## Records provided
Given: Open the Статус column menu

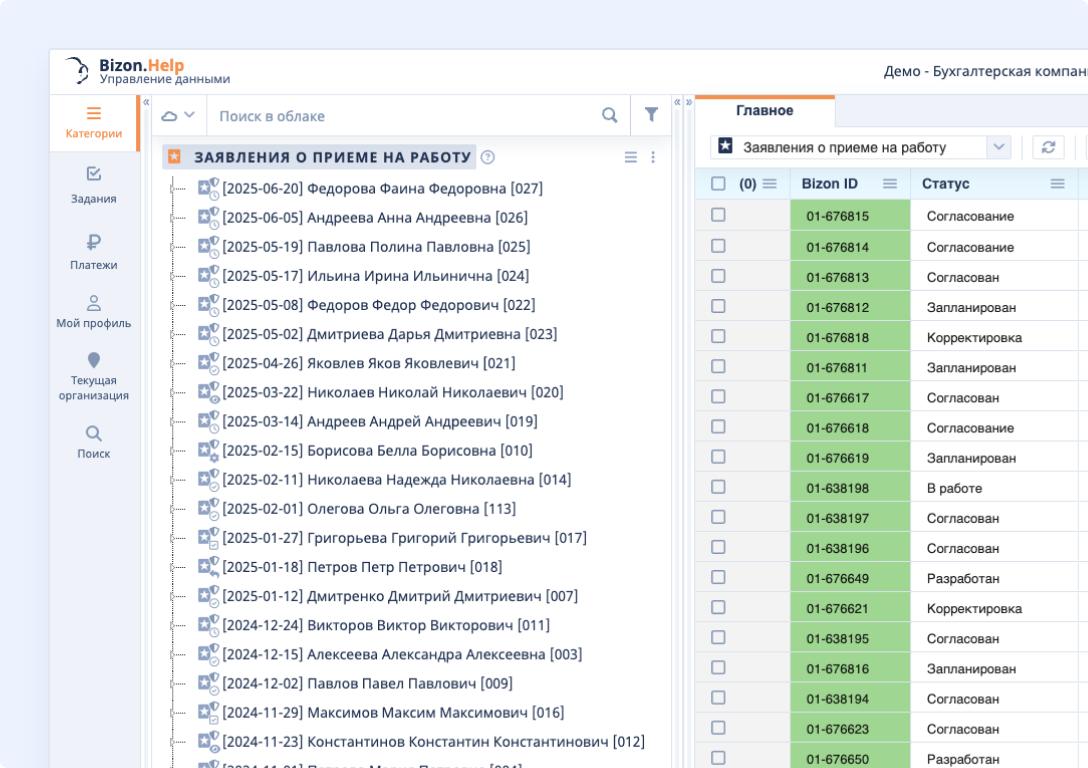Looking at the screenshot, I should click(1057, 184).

...

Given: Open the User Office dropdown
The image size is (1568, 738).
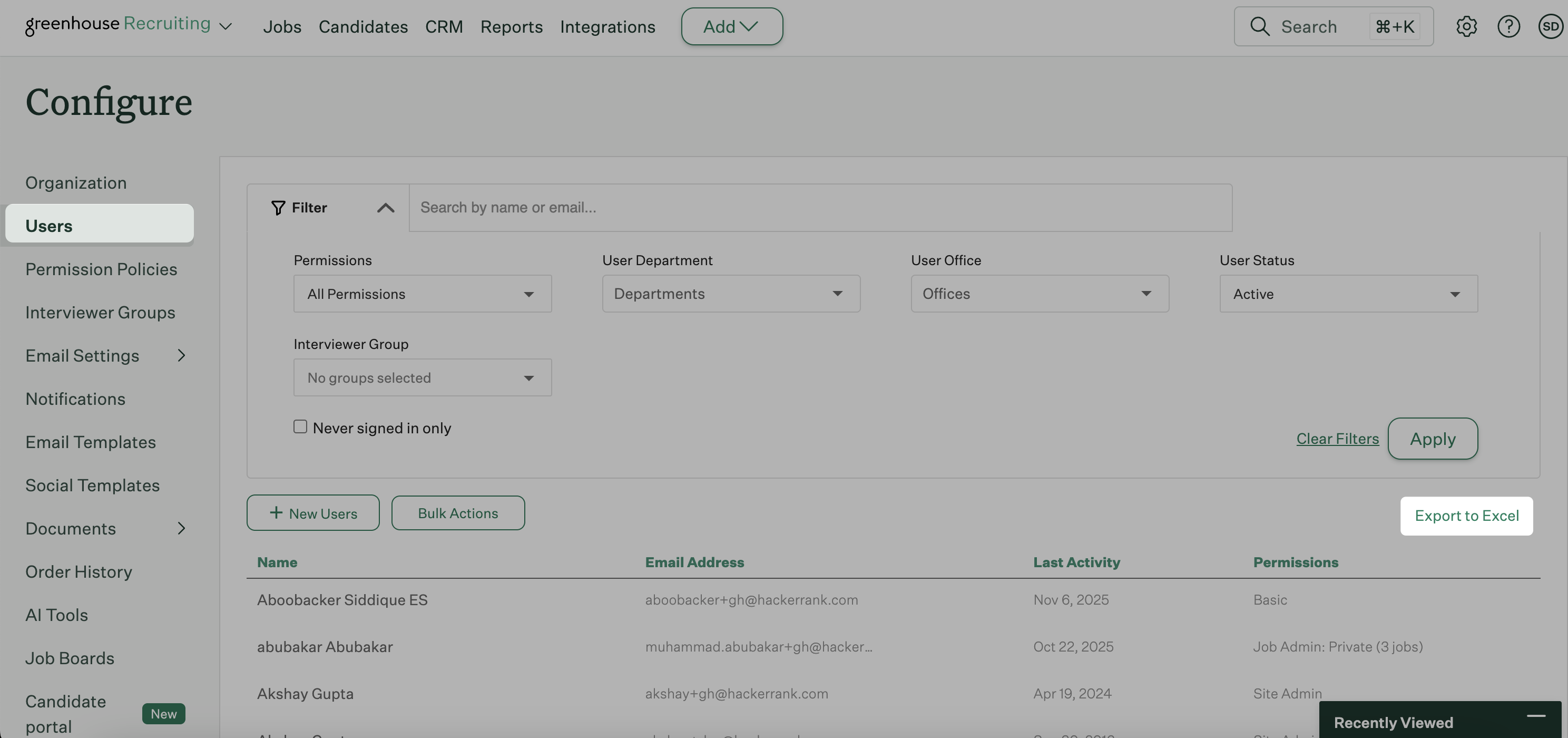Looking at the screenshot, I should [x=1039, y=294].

--

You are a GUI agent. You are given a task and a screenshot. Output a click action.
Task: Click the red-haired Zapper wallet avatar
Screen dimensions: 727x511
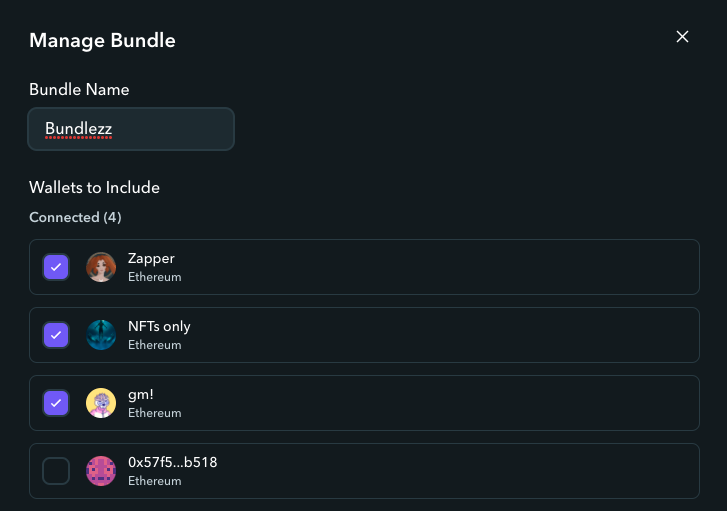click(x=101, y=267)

## Exercise requirements
Reproduce the lines running from the line with "Given: Open the User Office dropdown" up to and including the line with "Looking at the screenshot, I should [x=1039, y=294].", and leave the pictures out of your answer.

## Answer to this task
Given: Open the User Office dropdown
The image size is (1568, 738).
Looking at the screenshot, I should [x=1039, y=294].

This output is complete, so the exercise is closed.